第2部の始まりは、日本で最初に開催された展覧会「湯島聖堂博覧会」を模した展示

 第2部「東京国立博物館の150年」は、東博の歴史を「博物館の誕生」「皇室と博物館」「新たな博物館へ」の3章で辿っていく内容。1872年に開催された「湯島聖堂博覧会」が東博設立の契機となり、1885年には上野の地に移転。1886年には宮内庁の管轄となり「帝国博物館」「東京帝室博物館」と館名を変えた。そんな150年の歴史が、当時の所蔵品とともに細かく解説されている。

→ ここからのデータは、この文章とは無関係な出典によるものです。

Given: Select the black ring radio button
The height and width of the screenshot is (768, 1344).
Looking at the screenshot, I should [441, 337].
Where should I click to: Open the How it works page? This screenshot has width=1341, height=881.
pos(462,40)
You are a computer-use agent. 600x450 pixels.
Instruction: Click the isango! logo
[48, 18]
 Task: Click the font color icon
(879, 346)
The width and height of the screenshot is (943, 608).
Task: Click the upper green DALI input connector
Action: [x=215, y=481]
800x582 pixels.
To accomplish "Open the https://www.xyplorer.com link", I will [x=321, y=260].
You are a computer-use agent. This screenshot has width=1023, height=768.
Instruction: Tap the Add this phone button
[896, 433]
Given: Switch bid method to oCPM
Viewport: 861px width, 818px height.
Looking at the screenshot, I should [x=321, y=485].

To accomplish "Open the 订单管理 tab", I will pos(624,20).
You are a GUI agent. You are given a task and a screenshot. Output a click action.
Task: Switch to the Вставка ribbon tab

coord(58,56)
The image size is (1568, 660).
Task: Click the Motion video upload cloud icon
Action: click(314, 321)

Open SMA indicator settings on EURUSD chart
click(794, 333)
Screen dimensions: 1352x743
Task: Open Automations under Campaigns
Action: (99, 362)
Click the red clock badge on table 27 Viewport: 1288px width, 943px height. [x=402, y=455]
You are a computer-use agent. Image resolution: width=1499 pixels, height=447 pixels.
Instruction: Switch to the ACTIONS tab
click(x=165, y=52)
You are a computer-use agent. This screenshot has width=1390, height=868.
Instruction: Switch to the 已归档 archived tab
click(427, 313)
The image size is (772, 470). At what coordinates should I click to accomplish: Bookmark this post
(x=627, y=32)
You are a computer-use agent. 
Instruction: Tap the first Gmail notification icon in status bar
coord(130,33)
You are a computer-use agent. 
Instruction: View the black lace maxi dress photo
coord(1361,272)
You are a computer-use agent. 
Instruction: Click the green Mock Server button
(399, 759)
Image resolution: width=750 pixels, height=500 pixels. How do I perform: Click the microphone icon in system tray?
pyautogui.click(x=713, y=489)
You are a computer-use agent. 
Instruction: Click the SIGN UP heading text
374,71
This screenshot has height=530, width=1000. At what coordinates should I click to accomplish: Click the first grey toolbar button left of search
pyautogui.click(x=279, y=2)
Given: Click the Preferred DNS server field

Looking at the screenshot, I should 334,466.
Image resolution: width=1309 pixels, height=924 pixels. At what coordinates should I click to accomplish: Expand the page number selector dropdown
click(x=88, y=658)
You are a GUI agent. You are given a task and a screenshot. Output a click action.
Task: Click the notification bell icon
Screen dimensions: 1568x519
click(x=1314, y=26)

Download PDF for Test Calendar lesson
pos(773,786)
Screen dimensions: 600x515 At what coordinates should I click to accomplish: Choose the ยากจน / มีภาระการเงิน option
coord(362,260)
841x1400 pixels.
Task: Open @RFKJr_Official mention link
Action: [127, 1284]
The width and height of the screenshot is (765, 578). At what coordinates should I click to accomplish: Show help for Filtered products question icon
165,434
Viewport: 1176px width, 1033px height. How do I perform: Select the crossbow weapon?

 第2部の会場に入る前は、「国宝を堪能した後に物足りなく感じるのでは」と心配したが、その不安はすぐに解消された。菱川師宣《見返り美人図》や尾形光琳《風神雷神図屛風》、縄文時代に制作された《遮光器土偶》など、人気の所蔵品がずらり。第1部と遜色ない充実度だった。

 多彩な展示品の中で最も驚かされたのが、キリンの剥製標本。1907年に来日したキリンで、上野動物園の人気者だったという。性別はオスで、名前は“ファンジ”。現在は国立科学博物館に所蔵されており、約100年ぶりの里帰りとなった。

大迫力の“ファンジ”。《キリン剥製標本》明治41年(1908)国立科学博物館

“ファンジ”は、全会期を通じて公開。展示替え後に再び訪れ、再会するのが待ち遠しい。